D’autant plus qu’à l’extérieur, l’erreur n’est pas permise.
Exactement. Notre taux de réussite est actuellement inférieur à 80%. Il est donc encore trop risqué d’utiliser notre dispositif sur le terrain. Pour l'utiliser correctement, 99% des commandes doivent être lues correctement.
Dans le monde entier, des équipes de recherches travaillent sur les interfaces cerveau-machine. Comment évaluez-vous vos résultats au Cybathlon?
C’est difficile à dire. Seuls les tétraplégiques sont autorisés à participer, et leur degré de handicap varie beaucoup. Le vainqueur des sélections de Graz, où nous ne participions pas, était capable d’applaudir des deux mains. Notre pilote, au contraire, ne peut quasiment plus bouger les bras. En comparaison avec les autres pilotes, il est probablement celui dont le handicap est le plus lourd. Nous n’en sommes pas encore sûrs à 100%, mais nous pensons que plus le handicap est lourd, plus les commandes sont dures à lire. Lorsque l’on bouge ses bras et ses jambes, notre cerveau reçoit un feedback sensoriel permanent. Notre pilote n’en a pas eu depuis presque six ans.

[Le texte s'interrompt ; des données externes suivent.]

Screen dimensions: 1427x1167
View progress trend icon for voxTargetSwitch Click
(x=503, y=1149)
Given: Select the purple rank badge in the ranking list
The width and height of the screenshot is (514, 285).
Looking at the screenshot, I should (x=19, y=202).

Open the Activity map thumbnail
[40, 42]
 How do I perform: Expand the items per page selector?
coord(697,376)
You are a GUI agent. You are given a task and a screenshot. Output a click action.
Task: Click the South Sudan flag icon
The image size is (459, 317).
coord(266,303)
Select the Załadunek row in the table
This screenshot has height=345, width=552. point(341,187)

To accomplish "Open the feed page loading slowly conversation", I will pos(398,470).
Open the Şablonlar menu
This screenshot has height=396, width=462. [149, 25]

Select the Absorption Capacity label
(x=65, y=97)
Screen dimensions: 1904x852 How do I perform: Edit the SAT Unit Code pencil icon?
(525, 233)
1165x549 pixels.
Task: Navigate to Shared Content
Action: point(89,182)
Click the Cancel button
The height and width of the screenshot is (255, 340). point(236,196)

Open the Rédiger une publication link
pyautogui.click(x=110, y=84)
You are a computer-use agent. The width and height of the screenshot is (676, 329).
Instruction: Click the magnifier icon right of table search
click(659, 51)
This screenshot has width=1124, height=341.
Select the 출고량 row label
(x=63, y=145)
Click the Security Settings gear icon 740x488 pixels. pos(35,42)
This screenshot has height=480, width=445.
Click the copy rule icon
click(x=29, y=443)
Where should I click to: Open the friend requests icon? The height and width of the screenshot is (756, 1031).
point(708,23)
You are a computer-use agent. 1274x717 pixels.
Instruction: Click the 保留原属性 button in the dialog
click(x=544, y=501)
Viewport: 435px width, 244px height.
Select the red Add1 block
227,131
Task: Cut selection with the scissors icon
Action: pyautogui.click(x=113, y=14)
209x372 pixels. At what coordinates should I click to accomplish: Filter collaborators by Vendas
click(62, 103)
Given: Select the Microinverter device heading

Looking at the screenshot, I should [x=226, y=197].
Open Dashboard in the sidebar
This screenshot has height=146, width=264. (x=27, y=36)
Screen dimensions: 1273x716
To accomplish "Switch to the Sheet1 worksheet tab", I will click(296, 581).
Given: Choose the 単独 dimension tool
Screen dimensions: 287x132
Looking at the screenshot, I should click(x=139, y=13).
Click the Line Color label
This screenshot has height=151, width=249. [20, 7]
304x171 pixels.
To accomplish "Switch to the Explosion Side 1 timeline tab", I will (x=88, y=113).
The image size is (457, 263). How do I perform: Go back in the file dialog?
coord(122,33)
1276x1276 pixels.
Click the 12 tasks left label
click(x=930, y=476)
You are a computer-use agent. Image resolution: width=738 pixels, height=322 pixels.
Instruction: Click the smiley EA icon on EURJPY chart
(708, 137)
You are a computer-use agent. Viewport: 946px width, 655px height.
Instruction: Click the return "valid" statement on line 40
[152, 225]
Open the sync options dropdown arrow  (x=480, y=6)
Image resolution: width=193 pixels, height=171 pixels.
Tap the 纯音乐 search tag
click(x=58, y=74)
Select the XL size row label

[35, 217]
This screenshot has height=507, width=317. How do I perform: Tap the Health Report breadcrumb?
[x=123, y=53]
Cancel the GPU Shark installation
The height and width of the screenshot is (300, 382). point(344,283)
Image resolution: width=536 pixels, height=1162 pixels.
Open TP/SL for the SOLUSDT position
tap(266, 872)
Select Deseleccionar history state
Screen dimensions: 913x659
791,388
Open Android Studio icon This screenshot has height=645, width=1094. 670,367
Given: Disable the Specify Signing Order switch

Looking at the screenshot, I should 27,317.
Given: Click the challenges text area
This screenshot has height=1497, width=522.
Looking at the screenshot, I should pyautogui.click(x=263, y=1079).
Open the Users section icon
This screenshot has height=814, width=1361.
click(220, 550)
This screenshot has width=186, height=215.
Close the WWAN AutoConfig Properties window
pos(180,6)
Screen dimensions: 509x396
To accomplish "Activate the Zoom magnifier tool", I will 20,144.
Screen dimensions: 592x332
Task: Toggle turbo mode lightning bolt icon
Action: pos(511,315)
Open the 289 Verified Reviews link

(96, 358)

Le cerveau se modifie. Les zones actives lorsqu’il essaye de bouger ses mains ou ses pieds peuvent avoir diminué. (ndlr: Samuel Kunz est arrivé 4ᵉ sur 7 au Cybathlon, les 13 et 14 novembre 2020.)
Quelle est l’importance de cette compétition pour vos recherches?
Le Cybathlon nous donne la chance de travailler pendant longtemps et étroitement avec un patient. Lorsque nous menons des études avec des tétraplégiques, il se peut que nous ne les voyons qu’une seule fois. Avec notre pilote, nous nous entraînons environ trois heures par semaine depuis un an et demi. Toutes les semaines, nous récoltons beaucoup de données. C’est un vrai terrain de jeu pour les chercheurs en informatique de l’équipe. Ils peuvent comparer l’effet de différents algorithmes, suivre et améliorer leurs performances au fil du temps.
Pour nous, cette compétition est aussi une belle opportunité pour faire connaître notre travail. Et de nous mesurer aux autres équipes de recherches. C’est très motivant pour nos équipes et aussi pour notre pilote. Avant, notre pilote était très sportif. Depuis qu’il ne peut pratiquement plus bouger, il ne peut plus participer à une autre compétition que le Cybathlon. Il rêve de pouvoir un jour contrôler un jeu vidéo avec son cerveau. Mais nous en sommes malheureusement encore loin.